* What to produce *
Take each line in the entries below that holds "Locate" and show it.

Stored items
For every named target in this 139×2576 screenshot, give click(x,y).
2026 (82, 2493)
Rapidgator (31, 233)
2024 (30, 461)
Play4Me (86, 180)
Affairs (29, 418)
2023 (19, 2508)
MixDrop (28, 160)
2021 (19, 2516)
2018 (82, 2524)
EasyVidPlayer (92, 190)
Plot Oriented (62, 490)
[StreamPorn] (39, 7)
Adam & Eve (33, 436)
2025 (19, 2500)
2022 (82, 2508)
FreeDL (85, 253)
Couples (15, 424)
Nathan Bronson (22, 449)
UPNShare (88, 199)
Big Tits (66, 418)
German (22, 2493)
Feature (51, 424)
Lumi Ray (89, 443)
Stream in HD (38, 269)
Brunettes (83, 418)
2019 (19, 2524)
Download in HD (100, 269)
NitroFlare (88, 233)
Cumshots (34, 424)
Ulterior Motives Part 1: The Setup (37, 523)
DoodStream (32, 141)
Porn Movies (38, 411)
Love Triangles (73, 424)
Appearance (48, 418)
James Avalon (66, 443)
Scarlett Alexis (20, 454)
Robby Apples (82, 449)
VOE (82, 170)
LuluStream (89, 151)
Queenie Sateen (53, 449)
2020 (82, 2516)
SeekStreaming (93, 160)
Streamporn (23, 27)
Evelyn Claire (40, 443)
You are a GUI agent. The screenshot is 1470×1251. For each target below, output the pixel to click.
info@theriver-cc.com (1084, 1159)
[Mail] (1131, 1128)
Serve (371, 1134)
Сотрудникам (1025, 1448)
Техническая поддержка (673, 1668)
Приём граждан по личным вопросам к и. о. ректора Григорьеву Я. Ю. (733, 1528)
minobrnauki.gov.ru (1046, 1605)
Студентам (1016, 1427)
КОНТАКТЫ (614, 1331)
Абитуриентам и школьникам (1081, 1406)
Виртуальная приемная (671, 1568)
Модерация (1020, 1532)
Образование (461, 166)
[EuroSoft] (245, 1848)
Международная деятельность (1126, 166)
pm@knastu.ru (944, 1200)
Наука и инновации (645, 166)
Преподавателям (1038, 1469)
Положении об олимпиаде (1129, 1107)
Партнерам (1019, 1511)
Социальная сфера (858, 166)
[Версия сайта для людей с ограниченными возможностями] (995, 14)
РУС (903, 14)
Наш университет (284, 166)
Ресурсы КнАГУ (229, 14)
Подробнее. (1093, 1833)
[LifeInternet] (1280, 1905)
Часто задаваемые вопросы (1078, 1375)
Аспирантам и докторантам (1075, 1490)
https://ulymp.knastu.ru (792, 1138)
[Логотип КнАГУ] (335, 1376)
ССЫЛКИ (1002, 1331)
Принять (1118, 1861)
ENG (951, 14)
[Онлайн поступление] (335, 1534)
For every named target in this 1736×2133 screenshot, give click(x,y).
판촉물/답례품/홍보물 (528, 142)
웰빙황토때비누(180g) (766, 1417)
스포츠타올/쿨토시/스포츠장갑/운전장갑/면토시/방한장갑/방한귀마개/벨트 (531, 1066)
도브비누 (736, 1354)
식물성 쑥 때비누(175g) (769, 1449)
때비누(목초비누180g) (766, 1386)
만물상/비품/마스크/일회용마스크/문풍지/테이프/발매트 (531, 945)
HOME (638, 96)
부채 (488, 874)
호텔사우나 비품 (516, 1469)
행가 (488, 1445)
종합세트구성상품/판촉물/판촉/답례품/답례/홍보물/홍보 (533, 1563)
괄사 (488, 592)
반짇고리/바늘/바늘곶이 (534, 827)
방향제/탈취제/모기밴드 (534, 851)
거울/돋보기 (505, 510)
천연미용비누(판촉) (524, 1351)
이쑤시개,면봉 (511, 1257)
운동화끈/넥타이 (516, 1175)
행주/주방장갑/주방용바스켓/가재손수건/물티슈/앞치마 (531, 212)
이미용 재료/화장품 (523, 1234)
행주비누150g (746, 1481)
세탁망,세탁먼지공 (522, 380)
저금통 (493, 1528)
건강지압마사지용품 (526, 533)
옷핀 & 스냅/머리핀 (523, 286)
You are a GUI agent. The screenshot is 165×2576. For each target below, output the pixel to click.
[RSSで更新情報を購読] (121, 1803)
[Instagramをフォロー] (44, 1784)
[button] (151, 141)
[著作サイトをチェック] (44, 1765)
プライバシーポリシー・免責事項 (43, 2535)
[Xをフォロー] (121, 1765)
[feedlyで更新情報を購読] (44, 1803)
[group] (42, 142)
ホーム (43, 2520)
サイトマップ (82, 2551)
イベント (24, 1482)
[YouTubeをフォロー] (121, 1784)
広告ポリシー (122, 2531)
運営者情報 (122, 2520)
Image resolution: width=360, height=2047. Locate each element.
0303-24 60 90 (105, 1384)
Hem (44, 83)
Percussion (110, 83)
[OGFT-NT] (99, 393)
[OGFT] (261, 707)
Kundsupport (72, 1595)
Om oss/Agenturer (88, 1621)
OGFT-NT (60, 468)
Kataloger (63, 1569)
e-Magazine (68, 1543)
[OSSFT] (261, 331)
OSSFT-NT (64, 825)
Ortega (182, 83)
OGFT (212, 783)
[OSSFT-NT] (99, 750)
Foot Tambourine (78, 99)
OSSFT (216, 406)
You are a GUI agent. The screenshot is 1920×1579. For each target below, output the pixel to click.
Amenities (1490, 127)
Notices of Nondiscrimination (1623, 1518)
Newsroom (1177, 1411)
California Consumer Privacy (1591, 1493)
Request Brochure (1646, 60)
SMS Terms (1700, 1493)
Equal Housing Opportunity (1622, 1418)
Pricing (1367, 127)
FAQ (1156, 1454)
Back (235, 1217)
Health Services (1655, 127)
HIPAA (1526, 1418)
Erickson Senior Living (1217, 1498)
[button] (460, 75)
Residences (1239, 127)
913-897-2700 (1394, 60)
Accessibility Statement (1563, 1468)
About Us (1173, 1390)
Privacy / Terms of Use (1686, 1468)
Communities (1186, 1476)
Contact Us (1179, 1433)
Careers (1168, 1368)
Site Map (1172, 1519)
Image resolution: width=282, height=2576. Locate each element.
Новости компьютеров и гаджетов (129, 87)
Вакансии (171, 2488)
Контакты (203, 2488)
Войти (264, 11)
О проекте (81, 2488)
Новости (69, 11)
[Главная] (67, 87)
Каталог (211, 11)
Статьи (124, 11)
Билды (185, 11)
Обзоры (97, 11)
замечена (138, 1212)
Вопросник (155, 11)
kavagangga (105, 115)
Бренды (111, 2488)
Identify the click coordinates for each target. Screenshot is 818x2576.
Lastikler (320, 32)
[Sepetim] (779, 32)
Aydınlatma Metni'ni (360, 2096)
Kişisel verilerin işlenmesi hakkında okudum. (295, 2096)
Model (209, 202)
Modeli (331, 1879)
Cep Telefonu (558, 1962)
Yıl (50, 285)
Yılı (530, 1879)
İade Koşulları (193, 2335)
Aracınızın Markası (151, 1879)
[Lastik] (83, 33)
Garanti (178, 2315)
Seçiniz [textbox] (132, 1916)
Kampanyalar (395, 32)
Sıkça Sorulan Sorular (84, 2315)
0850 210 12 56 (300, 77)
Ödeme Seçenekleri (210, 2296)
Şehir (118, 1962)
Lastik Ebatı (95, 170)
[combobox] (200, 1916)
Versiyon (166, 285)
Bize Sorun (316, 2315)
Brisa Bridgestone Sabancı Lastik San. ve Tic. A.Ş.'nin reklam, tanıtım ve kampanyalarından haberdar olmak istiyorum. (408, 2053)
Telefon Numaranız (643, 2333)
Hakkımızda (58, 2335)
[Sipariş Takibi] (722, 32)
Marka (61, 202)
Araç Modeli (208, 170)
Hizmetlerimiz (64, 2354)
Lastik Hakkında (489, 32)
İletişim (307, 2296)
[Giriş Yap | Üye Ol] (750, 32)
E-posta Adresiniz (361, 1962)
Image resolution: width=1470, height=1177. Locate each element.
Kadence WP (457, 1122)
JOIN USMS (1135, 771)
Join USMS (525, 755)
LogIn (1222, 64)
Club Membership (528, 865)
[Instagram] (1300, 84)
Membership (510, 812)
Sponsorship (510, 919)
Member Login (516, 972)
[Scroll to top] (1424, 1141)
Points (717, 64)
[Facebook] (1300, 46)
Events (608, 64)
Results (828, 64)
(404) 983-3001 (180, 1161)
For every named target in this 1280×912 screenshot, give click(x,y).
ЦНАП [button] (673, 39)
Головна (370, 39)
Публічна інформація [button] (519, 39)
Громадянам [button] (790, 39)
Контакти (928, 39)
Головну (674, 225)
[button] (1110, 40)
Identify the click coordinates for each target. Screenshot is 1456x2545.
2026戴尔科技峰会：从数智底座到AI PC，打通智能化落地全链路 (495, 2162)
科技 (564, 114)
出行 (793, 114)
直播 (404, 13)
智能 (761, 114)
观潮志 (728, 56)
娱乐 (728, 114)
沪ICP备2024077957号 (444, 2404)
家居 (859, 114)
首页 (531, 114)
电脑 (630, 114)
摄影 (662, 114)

* Response area *
Image resolution: width=360, height=2047. Locate each element.
Image resolution: width=282, height=2576. Locate each element.
Image resolution: width=1470, height=1177. Locate each element.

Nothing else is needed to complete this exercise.